(RECORDS TO USE Opens)

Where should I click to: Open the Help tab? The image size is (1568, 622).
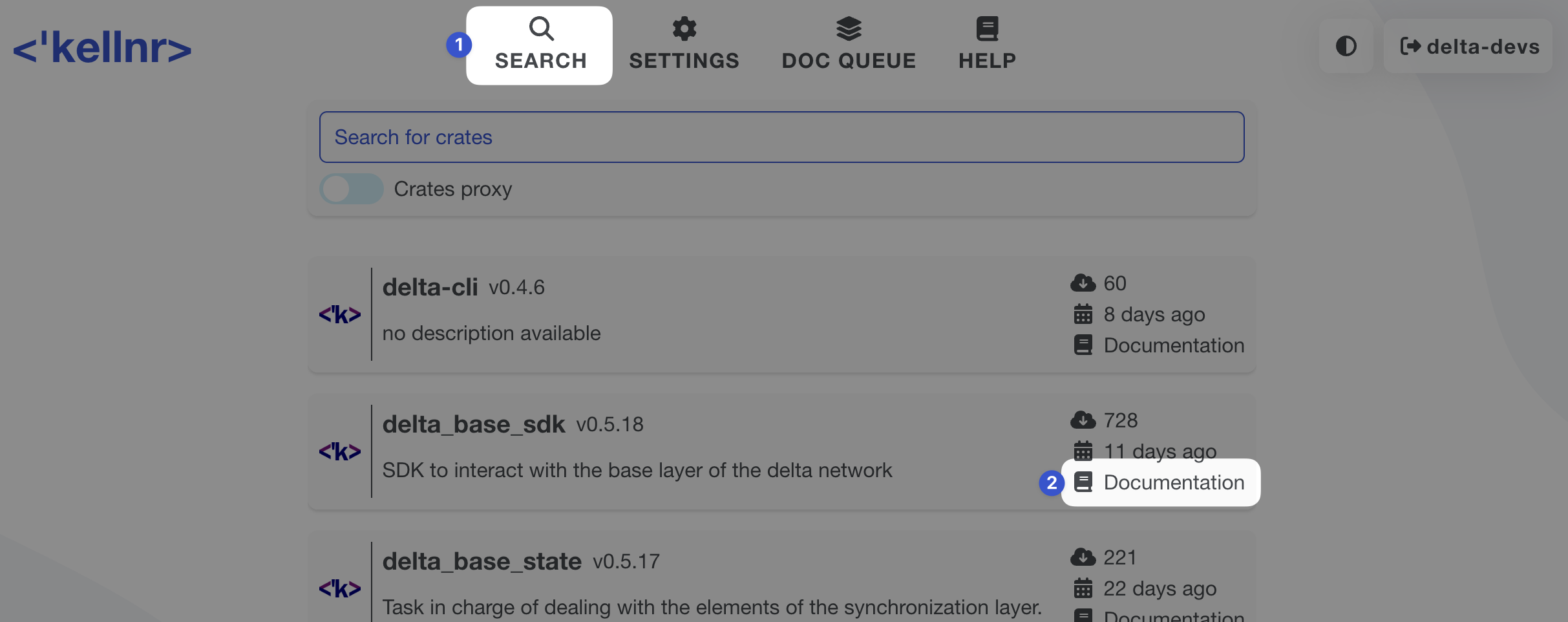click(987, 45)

(RECORDS TO USE Closes)
(RECORDS TO USE Opens)

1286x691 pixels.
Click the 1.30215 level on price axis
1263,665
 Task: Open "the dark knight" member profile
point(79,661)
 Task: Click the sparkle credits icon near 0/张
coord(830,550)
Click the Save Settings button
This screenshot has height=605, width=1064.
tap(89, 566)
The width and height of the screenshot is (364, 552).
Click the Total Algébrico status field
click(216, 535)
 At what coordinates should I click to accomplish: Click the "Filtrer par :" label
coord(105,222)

(RECORDS TO USE Closes)
(RECORDS TO USE Opens)

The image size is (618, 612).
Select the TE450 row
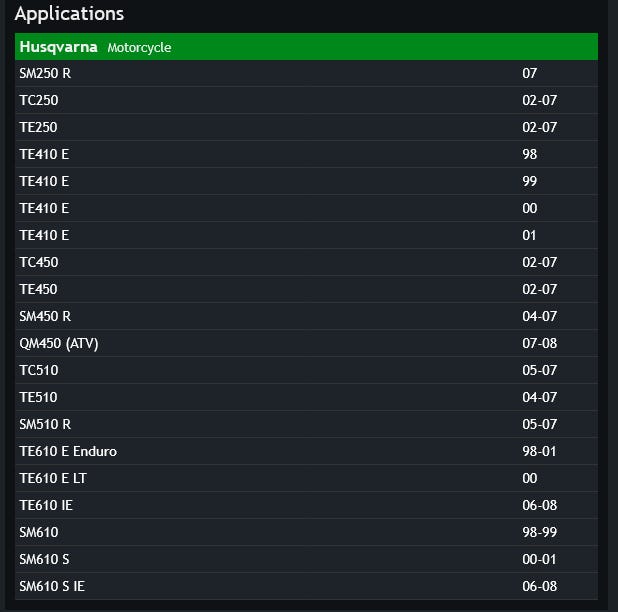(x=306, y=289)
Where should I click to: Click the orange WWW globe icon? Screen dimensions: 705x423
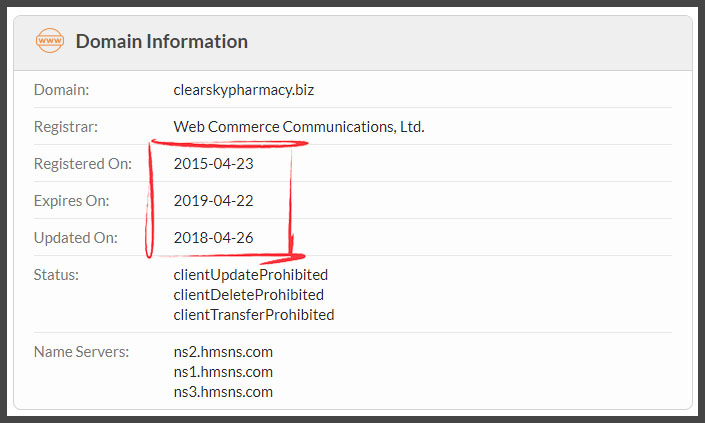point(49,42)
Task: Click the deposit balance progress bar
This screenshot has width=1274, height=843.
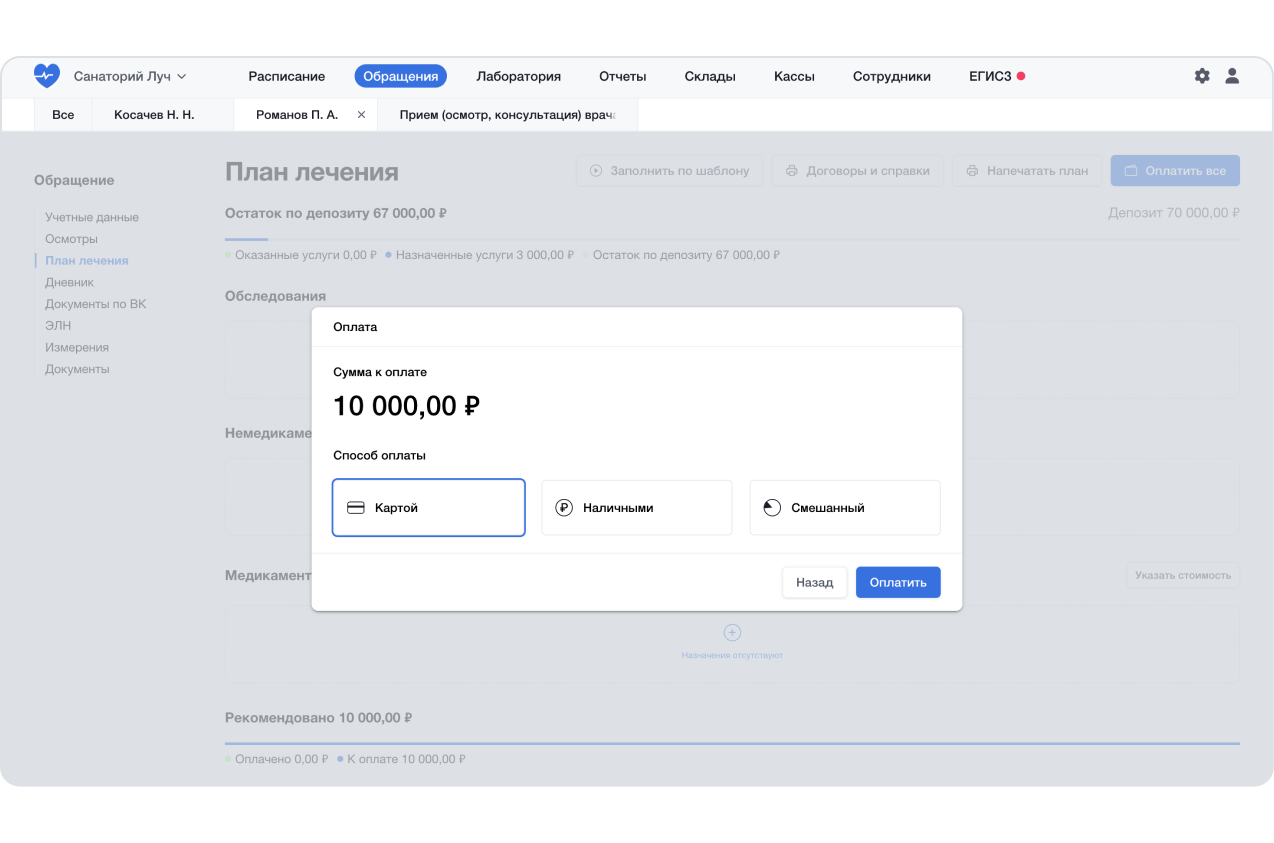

(RECORDS TO USE Closes)

EXERCISE DIRECTIONS: Look above for the line containing "Where should I click to: Click", then write out every line from there down to the line containing "This screenshot has width=1274, height=843.", that line included, with no pictures.

PROBLEM SOLUTION:
Where should I click to: Click the orange WWW globe icon? Screen dimensions: 705x423
point(49,42)
Task: Click the deposit balance progress bar
This screenshot has width=1274, height=843.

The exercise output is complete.